By now, everyone in the marketing and advertising space knows that Google is phasing out support for third-party cookies within its Chrome browser, joining earlier moves by Mozilla Firefox and Apple Safari. The result will be an end to current cookie-based targeting and measurement across the digital ecosystem—and the way many marketers are measuring performance today.
Yet the challenge of tracking, measuring and targeting across sites, screens and channels doesn’t just go away. There remains a need to measure and optimize the performance of omnichannel personalization and marketing. With hundreds of millions of dollars already invested in delivering an end-to-end personalized solution, the vacuum must be filled. Marketers must continue to have access to user-level measurement, as they do with the cookie.
Today we see marketers using data gleaned from cookie-tracked online activity to identify and extract the necessary details and intelligence for planning and executing their media. They know which channels, creative, messages and placements deliver incremental ROI. While the loss of the cookie doesn’t mean these abilities are gone forever, things do become more difficult. Indeed, without some method of cross-channel holistic measurement, marketers may know how effective their efforts are, but not why they are effective or how to improve them.
The value of offline identity
There are some marketing pundits who say marketing mix modeling (MMM), a tactic that has been around for years, will be the de facto measurement tool in a world without cookies. Others say single-channel attribution and/or experimentation will sustain marketers. But, used alone, these are siloed tactics that will not produce optimal, consumer-centric results.
Marketers embracing only one or the other of these methodologies will be taking a step backward in meeting both business expectations to maximize ROI or growth and consumer demands for relevant, frictionless, privacy-safe experiences. Neither approach alone meets all the needs or solves all the challenges that marketers face now and in the future.
Why? MMM measurement, which looks at the long-term impact of the marketing mix, does not allow marketers to make the short-term, in-flight, campaign-level optimization decisions required for effective personalization due to its lag in reporting and granularity of its measurement. It also doesn’t capture the overlap between messages and publishers, frequency and reach that enable marketers to increase the effectiveness of their channel-level marketing efforts. Meanwhile, single-channel attribution is, by definition, limited and too cumbersome to deploy across a multitude of channels, thus resulting in limited measurement accuracy and fewer walled gardens in the mix.
This is why marketers need an alternative that will continue to provide them with real campaign planning and management data—especially in-flight—with journey-based, person-level measurement. They need a solution that provides cross-channel, privacy-friendly consumer data that they can use in a world without cookies. And while it may seem ironic, the most durable, effective way to do this is through offline identity, which gives marketers the ability to link online activity to known offline identifiers such as an address, phone number or email address. It’s a real game-changer.

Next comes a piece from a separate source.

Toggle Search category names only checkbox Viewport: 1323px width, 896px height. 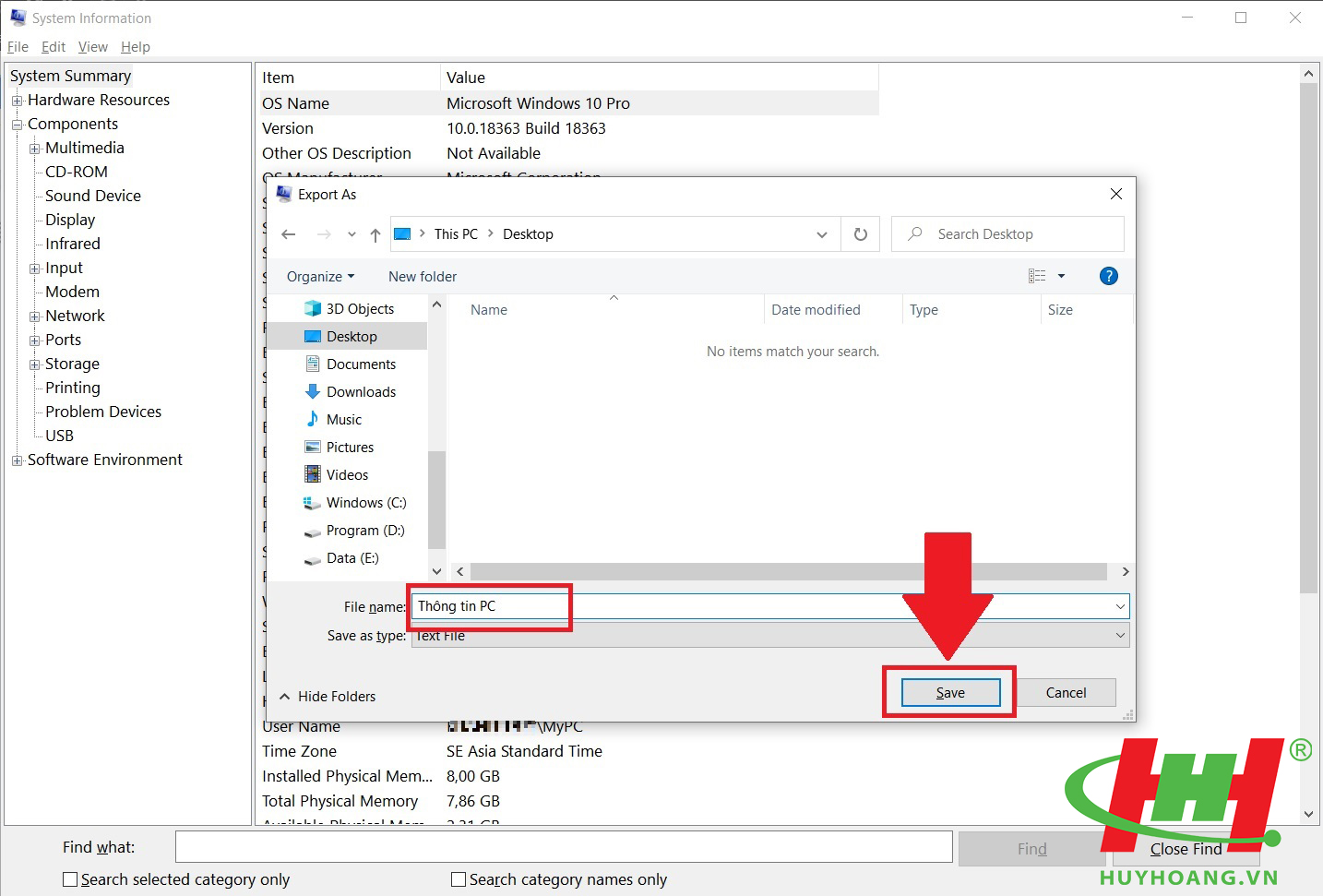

Making a case for identity-centric measurement
An identity-centric measurement approach does not rely on any one identifier or profile. It leverages strategic partnerships across the marketing supply chain to turn marketing signals from multiple platforms and walled gardens into consumer activities with offline-based identity data. As a result, marketers are able to combine TV exposures, an affiliate click, a paid social ad and a website conversion into a single, complete journey and apply consumer attributes to quantify the incremental impact of each of those marketing engagements.
Complete success with this approach—defined as maintaining the ability to make granular marketing decisions aligned with strategic planning—is only attainable when offline, identity-powered multitouch attribution, or MTA, is unified with MMM.
Unified marketing measurement – or unified marketing analytics – as this combined approach is called, allows marketers to be truly customer-centric, merging offline, online, digital, physical—all the various channels and partners using different identifiers—to tell a story. It is a solution that measures all of the factors, both addressable and nonaddressable, that drive marketers' KPIs, providing a multidimensional view of the consumer and their full journey, both offline and online.
It gives marketers a view into the entire customer journey and a persistent view of identity that goes beyond where the consumer lives or what the customer’s phone number is by including demographics, interests, attitudes and behaviors.
The future is today
By embracing a unified methodology that connects top-down and bottom-up insights and is grounded in superior data management and strong partnerships with walled gardens, enterprise marketers gain a consistent, granular view of their impact and influence on the complete customer journey. With an offline identity-based solution, they also open up a whole world of more granular measurement for panel-based CPG sales data, as well as nonsales outcomes such as brand measurement and location.
This is not a pipe dream. These capabilities are available today and have the bonus of continuing to provide brands with a map they can use when navigating in a cookieless world. When this happens—when marketers have access to user-level measurement—consumers experience meaningful engagement, and everyone wins.